Pointing items for text and elements:
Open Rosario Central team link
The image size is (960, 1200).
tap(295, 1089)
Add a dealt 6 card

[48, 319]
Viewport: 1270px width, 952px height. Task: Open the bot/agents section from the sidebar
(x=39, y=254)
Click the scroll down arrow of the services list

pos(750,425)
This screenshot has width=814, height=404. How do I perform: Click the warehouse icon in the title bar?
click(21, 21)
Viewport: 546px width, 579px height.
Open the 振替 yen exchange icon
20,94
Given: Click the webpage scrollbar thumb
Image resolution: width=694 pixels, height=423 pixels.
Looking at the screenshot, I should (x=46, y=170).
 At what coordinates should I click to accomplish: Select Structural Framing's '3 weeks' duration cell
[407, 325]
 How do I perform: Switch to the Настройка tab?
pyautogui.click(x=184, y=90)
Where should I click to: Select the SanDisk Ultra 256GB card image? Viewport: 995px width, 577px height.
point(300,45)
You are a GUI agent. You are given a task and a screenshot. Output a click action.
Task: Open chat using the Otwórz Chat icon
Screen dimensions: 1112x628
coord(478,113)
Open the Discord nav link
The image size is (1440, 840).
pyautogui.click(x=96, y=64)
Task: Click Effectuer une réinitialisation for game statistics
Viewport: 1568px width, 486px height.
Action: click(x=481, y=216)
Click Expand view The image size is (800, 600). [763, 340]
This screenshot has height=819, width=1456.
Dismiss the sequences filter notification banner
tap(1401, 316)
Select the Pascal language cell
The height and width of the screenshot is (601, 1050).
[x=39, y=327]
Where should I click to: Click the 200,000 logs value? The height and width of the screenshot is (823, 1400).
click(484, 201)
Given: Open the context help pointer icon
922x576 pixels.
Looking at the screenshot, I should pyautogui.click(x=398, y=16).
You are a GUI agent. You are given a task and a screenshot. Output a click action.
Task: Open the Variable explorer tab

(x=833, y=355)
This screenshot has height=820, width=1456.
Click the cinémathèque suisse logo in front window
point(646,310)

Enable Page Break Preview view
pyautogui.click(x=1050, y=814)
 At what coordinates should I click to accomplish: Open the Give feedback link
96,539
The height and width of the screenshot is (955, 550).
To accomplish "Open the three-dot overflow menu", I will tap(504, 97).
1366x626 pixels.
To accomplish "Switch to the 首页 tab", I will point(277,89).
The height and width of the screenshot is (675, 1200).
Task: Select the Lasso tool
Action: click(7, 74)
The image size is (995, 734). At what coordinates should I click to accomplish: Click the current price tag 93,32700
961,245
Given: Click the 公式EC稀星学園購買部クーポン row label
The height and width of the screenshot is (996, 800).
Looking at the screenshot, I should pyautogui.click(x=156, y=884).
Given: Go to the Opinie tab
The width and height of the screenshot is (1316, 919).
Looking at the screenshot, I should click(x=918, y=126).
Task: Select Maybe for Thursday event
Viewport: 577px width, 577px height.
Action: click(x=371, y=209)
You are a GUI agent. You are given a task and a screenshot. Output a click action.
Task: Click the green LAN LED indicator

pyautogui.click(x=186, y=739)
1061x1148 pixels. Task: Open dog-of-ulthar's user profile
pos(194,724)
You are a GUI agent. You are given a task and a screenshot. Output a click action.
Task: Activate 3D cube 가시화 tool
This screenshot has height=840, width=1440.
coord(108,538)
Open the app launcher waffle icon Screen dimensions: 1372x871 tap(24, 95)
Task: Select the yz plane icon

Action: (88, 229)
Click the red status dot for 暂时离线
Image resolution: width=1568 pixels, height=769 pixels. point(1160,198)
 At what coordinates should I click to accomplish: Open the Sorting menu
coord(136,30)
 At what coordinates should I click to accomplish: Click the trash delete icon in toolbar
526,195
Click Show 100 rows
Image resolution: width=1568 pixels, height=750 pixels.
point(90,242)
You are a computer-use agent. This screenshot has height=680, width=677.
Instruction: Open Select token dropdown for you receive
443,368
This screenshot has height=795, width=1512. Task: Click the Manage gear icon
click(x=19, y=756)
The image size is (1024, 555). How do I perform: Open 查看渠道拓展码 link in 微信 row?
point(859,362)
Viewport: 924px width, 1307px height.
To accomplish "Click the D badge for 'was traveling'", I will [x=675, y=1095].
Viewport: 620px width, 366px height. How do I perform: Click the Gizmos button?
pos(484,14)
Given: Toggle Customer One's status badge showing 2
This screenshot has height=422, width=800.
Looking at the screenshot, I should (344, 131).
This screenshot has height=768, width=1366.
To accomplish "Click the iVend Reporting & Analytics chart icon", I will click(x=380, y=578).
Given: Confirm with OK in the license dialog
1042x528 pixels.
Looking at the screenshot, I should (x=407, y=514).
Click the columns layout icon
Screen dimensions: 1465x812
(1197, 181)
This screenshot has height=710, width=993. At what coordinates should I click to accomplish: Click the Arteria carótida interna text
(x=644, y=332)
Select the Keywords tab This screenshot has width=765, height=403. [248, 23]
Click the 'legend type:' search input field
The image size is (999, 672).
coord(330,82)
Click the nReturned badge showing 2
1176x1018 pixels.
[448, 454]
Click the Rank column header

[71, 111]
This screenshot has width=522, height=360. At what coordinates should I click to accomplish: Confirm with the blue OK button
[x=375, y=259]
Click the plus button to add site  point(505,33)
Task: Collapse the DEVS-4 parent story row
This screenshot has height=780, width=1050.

- _Goal_: Convert every line of the items above into a Markdown table with the columns Row and Item line, where Row holds a running number. Omit blank lines.

- _The reply_:
| Row | Item line |
|---|---|
| 1 | Open Rosario Central team link |
| 2 | The image size is (960, 1200). |
| 3 | tap(295, 1089) |
| 4 | Add a dealt 6 card |
| 5 | [48, 319] |
| 6 | Viewport: 1270px width, 952px height. Task: Open the bot/agents section from the sidebar |
| 7 | (x=39, y=254) |
| 8 | Click the scroll down arrow of the services list |
| 9 | pos(750,425) |
| 10 | This screenshot has width=814, height=404. How do I perform: Click the warehouse icon in the title bar? |
| 11 | click(21, 21) |
| 12 | Viewport: 546px width, 579px height. |
| 13 | Open the 振替 yen exchange icon |
| 14 | 20,94 |
| 15 | Given: Click the webpage scrollbar thumb |
| 16 | Image resolution: width=694 pixels, height=423 pixels. |
| 17 | Looking at the screenshot, I should (x=46, y=170). |
| 18 |  At what coordinates should I click to accomplish: Select Structural Framing's '3 weeks' duration cell |
| 19 | [407, 325] |
| 20 |  How do I perform: Switch to the Настройка tab? |
| 21 | pyautogui.click(x=184, y=90) |
| 22 | Where should I click to: Select the SanDisk Ultra 256GB card image? Viewport: 995px width, 577px height. |
| 23 | point(300,45) |
| 24 | You are a GUI agent. You are given a task and a screenshot. Output a click action. |
| 25 | Task: Open chat using the Otwórz Chat icon |
| 26 | Screen dimensions: 1112x628 |
| 27 | coord(478,113) |
| 28 | Open the Discord nav link |
| 29 | The image size is (1440, 840). |
| 30 | pyautogui.click(x=96, y=64) |
| 31 | Task: Click Effectuer une réinitialisation for game statistics |
| 32 | Viewport: 1568px width, 486px height. |
| 33 | Action: click(x=481, y=216) |
| 34 | Click Expand view The image size is (800, 600). [763, 340] |
| 35 | This screenshot has height=819, width=1456. |
| 36 | Dismiss the sequences filter notification banner |
| 37 | tap(1401, 316) |
| 38 | Select the Pascal language cell |
| 39 | The height and width of the screenshot is (601, 1050). |
| 40 | [x=39, y=327] |
| 41 | Where should I click to: Click the 200,000 logs value? The height and width of the screenshot is (823, 1400). |
| 42 | click(484, 201) |
| 43 | Given: Open the context help pointer icon |
| 44 | 922x576 pixels. |
| 45 | Looking at the screenshot, I should pyautogui.click(x=398, y=16). |
| 46 | You are a GUI agent. You are given a task and a screenshot. Output a click action. |
| 47 | Task: Open the Variable explorer tab |
| 48 | (x=833, y=355) |
| 49 | This screenshot has height=820, width=1456. |
| 50 | Click the cinémathèque suisse logo in front window |
| 51 | point(646,310) |
| 52 | Enable Page Break Preview view |
| 53 | pyautogui.click(x=1050, y=814) |
| 54 |  At what coordinates should I click to accomplish: Open the Give feedback link |
| 55 | 96,539 |
| 56 | The height and width of the screenshot is (955, 550). |
| 57 | To accomplish "Open the three-dot overflow menu", I will tap(504, 97). |
| 58 | 1366x626 pixels. |
| 59 | To accomplish "Switch to the 首页 tab", I will point(277,89). |
| 60 | The height and width of the screenshot is (675, 1200). |
| 61 | Task: Select the Lasso tool |
| 62 | Action: click(7, 74) |
| 63 | The image size is (995, 734). At what coordinates should I click to accomplish: Click the current price tag 93,32700 |
| 64 | 961,245 |
| 65 | Given: Click the 公式EC稀星学園購買部クーポン row label |
| 66 | The height and width of the screenshot is (996, 800). |
| 67 | Looking at the screenshot, I should pyautogui.click(x=156, y=884). |
| 68 | Given: Go to the Opinie tab |
| 69 | The width and height of the screenshot is (1316, 919). |
| 70 | Looking at the screenshot, I should click(x=918, y=126). |
| 71 | Task: Select Maybe for Thursday event |
| 72 | Viewport: 577px width, 577px height. |
| 73 | Action: click(x=371, y=209) |
| 74 | You are a GUI agent. You are given a task and a screenshot. Output a click action. |
| 75 | Task: Click the green LAN LED indicator |
| 76 | pyautogui.click(x=186, y=739) |
| 77 | 1061x1148 pixels. Task: Open dog-of-ulthar's user profile |
| 78 | pos(194,724) |
| 79 | You are a GUI agent. You are given a task and a screenshot. Output a click action. |
| 80 | Task: Activate 3D cube 가시화 tool |
| 81 | This screenshot has height=840, width=1440. |
| 82 | coord(108,538) |
| 83 | Open the app launcher waffle icon Screen dimensions: 1372x871 tap(24, 95) |
| 84 | Task: Select the yz plane icon |
| 85 | Action: (88, 229) |
| 86 | Click the red status dot for 暂时离线 |
| 87 | Image resolution: width=1568 pixels, height=769 pixels. point(1160,198) |
| 88 |  At what coordinates should I click to accomplish: Open the Sorting menu |
| 89 | coord(136,30) |
| 90 |  At what coordinates should I click to accomplish: Click the trash delete icon in toolbar |
| 91 | 526,195 |
| 92 | Click Show 100 rows |
| 93 | Image resolution: width=1568 pixels, height=750 pixels. |
| 94 | point(90,242) |
| 95 | You are a computer-use agent. This screenshot has height=680, width=677. |
| 96 | Instruction: Open Select token dropdown for you receive |
| 97 | 443,368 |
| 98 | This screenshot has height=795, width=1512. Task: Click the Manage gear icon |
| 99 | click(x=19, y=756) |
| 100 | The image size is (1024, 555). How do I perform: Open 查看渠道拓展码 link in 微信 row? |
| 101 | point(859,362) |
| 102 | Viewport: 924px width, 1307px height. |
| 103 | To accomplish "Click the D badge for 'was traveling'", I will [x=675, y=1095]. |
| 104 | Viewport: 620px width, 366px height. How do I perform: Click the Gizmos button? |
| 105 | pos(484,14) |
| 106 | Given: Toggle Customer One's status badge showing 2 |
| 107 | This screenshot has height=422, width=800. |
| 108 | Looking at the screenshot, I should (344, 131). |
| 109 | This screenshot has height=768, width=1366. |
| 110 | To accomplish "Click the iVend Reporting & Analytics chart icon", I will click(x=380, y=578). |
| 111 | Given: Confirm with OK in the license dialog |
| 112 | 1042x528 pixels. |
| 113 | Looking at the screenshot, I should (x=407, y=514). |
| 114 | Click the columns layout icon |
| 115 | Screen dimensions: 1465x812 |
| 116 | (1197, 181) |
| 117 | This screenshot has height=710, width=993. At what coordinates should I click to accomplish: Click the Arteria carótida interna text |
| 118 | (x=644, y=332) |
| 119 | Select the Keywords tab This screenshot has width=765, height=403. [248, 23] |
| 120 | Click the 'legend type:' search input field |
| 121 | The image size is (999, 672). |
| 122 | coord(330,82) |
| 123 | Click the nReturned badge showing 2 |
| 124 | 1176x1018 pixels. |
| 125 | [448, 454] |
| 126 | Click the Rank column header |
| 127 | [71, 111] |
| 128 | This screenshot has width=522, height=360. At what coordinates should I click to accomplish: Confirm with the blue OK button |
| 129 | [x=375, y=259] |
| 130 | Click the plus button to add site  point(505,33) |
| 131 | Task: Collapse the DEVS-4 parent story row |
| 132 | This screenshot has height=780, width=1050. |